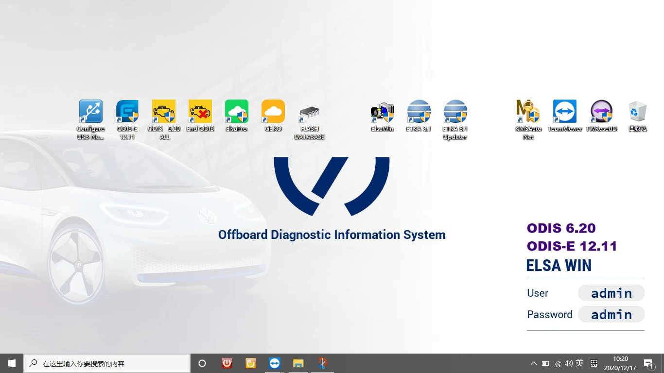Select the ETKA 8.1 shortcut

419,116
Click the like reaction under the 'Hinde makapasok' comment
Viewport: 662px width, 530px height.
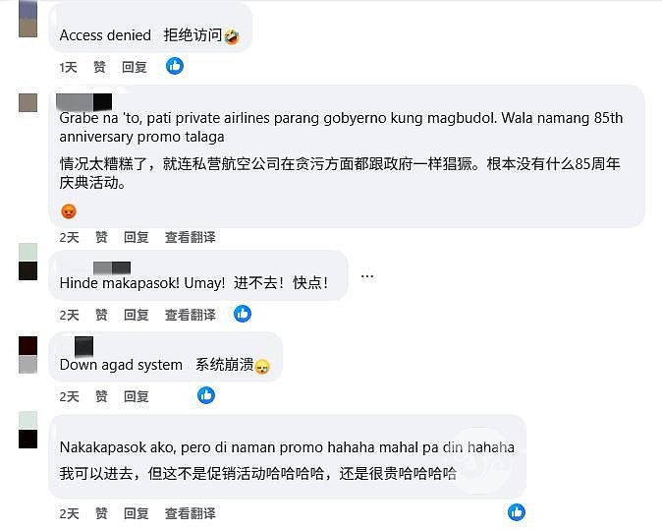pos(243,314)

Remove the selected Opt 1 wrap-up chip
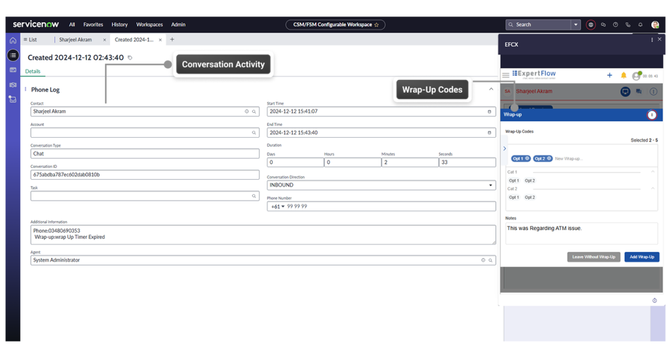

_ _ _ _ _ _ _

Ganti "Click" dengan "Tap" pada semua baris di atas, lalu tuliskan kembali baris-baris itu tanpa gambar dan tanpa mengubah bagian lain.

Select the ETKA 8.1 shortcut

419,116
Tap the like reaction under the 'Hinde makapasok' comment
Viewport: 662px width, 530px height.
pos(243,314)

Remove the selected Opt 1 wrap-up chip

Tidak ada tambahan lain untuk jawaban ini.